# Activity:
Repeat exactly the lines of the entries below from the one with "At what coordinates should I click to accomplish: Clear" through the one with "Given: Click the PRODUCT DETAIL heading", both ends included, and nothing else.

[Saved data entries]
- - - - - - -

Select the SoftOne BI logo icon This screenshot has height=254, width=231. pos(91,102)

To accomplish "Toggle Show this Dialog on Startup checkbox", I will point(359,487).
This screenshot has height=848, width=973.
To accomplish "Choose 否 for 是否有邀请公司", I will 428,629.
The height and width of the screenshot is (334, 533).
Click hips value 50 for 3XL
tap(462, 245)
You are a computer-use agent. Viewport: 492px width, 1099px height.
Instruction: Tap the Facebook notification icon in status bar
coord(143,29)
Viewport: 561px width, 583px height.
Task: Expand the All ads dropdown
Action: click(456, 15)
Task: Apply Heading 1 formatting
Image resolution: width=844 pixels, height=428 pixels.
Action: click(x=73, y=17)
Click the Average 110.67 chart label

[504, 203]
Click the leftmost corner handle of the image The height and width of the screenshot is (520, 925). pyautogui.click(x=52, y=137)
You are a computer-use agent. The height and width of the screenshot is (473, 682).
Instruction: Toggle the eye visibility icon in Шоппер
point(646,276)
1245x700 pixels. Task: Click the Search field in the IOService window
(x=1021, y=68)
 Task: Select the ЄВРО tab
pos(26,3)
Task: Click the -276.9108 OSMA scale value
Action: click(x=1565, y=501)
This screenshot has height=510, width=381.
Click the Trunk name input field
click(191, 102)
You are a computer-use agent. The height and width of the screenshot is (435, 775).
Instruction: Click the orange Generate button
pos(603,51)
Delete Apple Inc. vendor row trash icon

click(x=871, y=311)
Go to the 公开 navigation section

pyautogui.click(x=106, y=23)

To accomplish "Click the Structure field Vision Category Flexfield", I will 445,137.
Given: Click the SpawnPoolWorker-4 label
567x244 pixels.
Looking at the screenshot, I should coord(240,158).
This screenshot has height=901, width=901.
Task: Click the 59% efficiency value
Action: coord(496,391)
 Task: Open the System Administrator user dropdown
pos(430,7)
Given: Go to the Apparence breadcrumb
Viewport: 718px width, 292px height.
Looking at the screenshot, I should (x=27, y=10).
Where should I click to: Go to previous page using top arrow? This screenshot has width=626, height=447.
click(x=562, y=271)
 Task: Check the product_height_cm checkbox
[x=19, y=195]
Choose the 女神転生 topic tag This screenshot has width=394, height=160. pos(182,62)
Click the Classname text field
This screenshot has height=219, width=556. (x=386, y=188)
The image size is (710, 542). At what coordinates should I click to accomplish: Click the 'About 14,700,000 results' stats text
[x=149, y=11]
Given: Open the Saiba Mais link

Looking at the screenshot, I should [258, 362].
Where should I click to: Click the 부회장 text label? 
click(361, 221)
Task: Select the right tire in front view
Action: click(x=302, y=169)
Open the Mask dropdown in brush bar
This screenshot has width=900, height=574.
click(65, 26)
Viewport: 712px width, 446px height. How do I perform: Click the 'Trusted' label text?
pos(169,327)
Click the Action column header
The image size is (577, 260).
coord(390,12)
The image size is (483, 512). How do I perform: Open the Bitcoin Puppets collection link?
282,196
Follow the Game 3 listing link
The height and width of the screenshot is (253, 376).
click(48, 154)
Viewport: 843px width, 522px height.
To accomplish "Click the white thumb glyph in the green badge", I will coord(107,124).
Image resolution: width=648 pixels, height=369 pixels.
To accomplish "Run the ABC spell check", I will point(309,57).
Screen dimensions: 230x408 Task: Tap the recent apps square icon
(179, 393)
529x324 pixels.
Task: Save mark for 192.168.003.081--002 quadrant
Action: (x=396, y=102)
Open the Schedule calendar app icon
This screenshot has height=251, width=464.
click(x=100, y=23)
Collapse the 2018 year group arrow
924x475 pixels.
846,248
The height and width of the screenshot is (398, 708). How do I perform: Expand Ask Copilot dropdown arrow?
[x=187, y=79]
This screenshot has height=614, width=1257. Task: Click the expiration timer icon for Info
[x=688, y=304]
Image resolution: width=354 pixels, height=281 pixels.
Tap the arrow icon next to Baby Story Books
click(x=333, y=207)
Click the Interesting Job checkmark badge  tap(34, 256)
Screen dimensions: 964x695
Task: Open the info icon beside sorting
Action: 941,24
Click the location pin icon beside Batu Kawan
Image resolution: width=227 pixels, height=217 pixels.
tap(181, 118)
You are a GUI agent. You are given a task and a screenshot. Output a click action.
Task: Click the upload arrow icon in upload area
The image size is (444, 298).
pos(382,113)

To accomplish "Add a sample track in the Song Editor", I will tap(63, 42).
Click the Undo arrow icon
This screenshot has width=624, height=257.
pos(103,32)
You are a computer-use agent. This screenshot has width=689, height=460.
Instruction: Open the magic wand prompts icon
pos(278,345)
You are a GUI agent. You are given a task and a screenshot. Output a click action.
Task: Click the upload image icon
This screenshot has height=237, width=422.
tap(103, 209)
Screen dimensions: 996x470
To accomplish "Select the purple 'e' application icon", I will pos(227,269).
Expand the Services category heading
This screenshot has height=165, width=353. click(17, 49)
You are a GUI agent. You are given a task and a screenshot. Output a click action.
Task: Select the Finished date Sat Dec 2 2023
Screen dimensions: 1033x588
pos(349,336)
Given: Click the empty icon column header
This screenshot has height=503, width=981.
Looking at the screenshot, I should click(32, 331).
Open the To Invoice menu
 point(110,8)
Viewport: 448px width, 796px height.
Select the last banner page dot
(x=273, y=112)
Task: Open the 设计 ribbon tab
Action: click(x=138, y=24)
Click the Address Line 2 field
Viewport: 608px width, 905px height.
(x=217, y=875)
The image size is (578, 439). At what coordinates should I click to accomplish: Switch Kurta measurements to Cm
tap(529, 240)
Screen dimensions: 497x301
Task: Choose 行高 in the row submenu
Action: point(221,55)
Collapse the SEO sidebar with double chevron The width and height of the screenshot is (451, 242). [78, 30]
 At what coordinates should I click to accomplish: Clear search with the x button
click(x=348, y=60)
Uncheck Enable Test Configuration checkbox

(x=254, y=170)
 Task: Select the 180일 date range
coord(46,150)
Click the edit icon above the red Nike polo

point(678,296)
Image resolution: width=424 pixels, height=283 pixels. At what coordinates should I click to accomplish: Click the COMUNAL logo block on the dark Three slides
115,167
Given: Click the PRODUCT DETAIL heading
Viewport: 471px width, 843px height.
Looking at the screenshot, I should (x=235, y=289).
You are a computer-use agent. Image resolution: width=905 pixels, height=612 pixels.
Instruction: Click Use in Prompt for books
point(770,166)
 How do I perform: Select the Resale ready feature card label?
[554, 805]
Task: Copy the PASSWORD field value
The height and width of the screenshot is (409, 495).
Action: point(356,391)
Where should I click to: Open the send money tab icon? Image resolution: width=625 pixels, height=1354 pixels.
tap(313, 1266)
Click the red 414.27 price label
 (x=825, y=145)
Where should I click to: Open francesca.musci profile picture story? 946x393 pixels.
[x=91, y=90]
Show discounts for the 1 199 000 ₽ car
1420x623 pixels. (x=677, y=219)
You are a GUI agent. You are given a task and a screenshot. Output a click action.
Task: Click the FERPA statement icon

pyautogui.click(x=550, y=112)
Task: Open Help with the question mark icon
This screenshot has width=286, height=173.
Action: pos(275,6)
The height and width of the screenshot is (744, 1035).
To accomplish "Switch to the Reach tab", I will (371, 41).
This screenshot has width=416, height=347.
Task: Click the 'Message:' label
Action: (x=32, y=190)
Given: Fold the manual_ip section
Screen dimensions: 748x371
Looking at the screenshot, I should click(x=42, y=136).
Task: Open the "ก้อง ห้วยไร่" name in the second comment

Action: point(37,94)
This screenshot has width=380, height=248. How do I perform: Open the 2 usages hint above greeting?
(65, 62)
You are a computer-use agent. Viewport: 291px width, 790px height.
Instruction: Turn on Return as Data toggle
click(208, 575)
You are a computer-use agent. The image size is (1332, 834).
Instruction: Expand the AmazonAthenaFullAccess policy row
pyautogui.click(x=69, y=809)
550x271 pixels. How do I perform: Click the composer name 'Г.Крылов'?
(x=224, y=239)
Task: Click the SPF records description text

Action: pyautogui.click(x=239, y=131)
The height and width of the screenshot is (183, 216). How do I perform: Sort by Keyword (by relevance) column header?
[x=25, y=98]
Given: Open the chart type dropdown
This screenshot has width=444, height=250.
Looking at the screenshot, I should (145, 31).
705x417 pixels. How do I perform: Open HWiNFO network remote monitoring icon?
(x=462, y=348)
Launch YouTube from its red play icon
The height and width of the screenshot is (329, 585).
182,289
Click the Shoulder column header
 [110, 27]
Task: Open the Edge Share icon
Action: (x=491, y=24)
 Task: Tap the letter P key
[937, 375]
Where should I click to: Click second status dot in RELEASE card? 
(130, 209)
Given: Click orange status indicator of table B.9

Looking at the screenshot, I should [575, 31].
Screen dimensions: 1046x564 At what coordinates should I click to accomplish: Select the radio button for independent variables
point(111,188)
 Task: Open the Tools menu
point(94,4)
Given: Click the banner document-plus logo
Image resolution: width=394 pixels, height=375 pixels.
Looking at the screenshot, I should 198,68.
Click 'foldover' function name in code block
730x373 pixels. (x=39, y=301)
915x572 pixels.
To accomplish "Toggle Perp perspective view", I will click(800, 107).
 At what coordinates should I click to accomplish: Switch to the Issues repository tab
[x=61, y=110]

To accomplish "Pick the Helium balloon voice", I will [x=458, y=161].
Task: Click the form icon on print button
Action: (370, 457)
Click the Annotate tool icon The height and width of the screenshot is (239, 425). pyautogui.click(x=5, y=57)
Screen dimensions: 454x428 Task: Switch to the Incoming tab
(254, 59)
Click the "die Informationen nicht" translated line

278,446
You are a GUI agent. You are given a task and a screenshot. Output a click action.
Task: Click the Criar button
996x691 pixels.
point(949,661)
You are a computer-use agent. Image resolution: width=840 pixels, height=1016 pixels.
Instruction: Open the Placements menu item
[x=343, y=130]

- - - - - - -

# Output for this exercise:
 At what coordinates should I click to accomplish: Clear search with the x button
click(x=348, y=60)
Uncheck Enable Test Configuration checkbox

(x=254, y=170)
 Task: Select the 180일 date range
coord(46,150)
Click the edit icon above the red Nike polo

point(678,296)
Image resolution: width=424 pixels, height=283 pixels. At what coordinates should I click to accomplish: Click the COMUNAL logo block on the dark Three slides
115,167
Given: Click the PRODUCT DETAIL heading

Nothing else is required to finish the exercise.